START Passage provided

On a mac, in the terminal, do:
defaults write com.apple.itunes show-genre-when-browsing -bool FALSE
On a PC, add the following below the text you just added above, same place in the file:
<key>show-genre-when-browsing</key>
<data>
AA==
</data>
Both of these with thanks to Rodalpho.
Back to Genius. I’m writing this while iTunes does its analysis thing. Its been forty minutes and it looks to be two-thirds complete. I’ll post this now and leave it to it, then make some comments about Genius tomorrow.
WHAT I’M LISTENING TO: All India Radio (mentioned yesterday). Downtempo trip-hop, reminiscent of Portishead, especially the album The Fall. Although since Portishead don’t like being called trip-hop, maybe these guys don’t either, but its hard to explain without using the words, if you see what I mean.

END Passage provided
START Items

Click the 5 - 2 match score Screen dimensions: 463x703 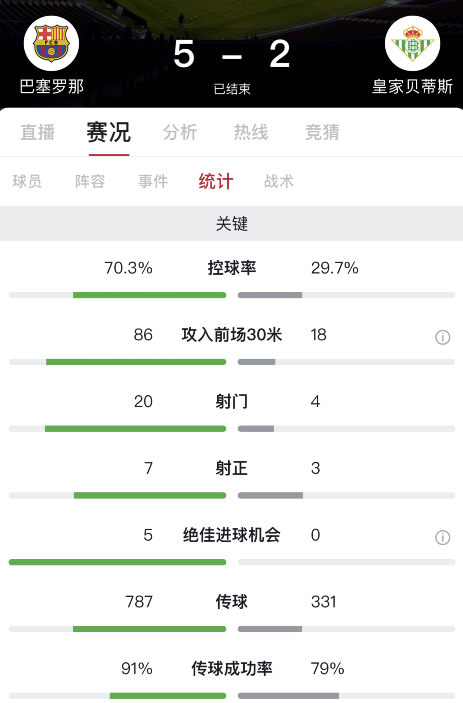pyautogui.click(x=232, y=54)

END Items
START Items

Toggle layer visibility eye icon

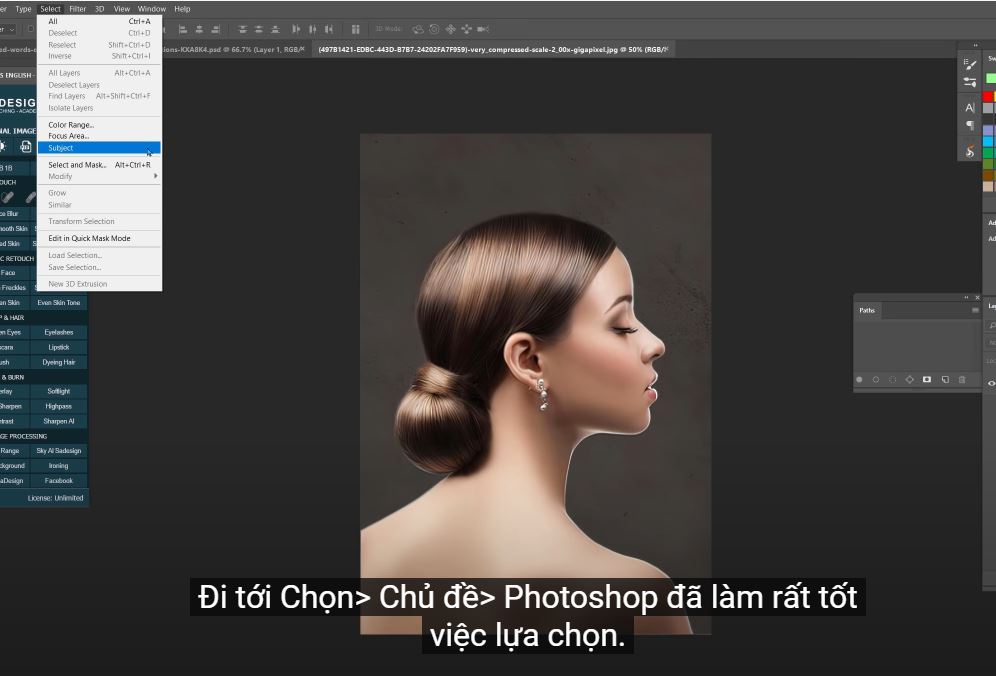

END Items

Request 1:
Answer these questions using the iTunes post:
(a) What value does the Mac terminal command give show-genre-when-browsing?
(b) Who is thanked for both settings?
(c) Which Portishead album does All India Radio bring to mind?
Request 2:
Edit the stretch of the iTunes post from "On a mac, in" through "what I mean.", swapping "forty minutes" for "fifty minutes".

Worked solution 1:
(a) FALSE
(b) Rodalpho
(c) The Fall

Worked solution 2:
On a mac, in the terminal, do:
defaults write com.apple.itunes show-genre-when-browsing -bool FALSE
On a PC, add the following below the text you just added above, same place in the file:
<key>show-genre-when-browsing</key>
<data>
AA==
</data>
Both of these with thanks to Rodalpho.
Back to Genius. I’m writing this while iTunes does its analysis thing. Its been fifty minutes and it looks to be two-thirds complete. I’ll post this now and leave it to it, then make some comments about Genius tomorrow.
WHAT I’M LISTENING TO: All India Radio (mentioned yesterday). Downtempo trip-hop, reminiscent of Portishead, especially the album The Fall. Although since Portishead don’t like being called trip-hop, maybe these guys don’t either, but its hard to explain without using the words, if you see what I mean.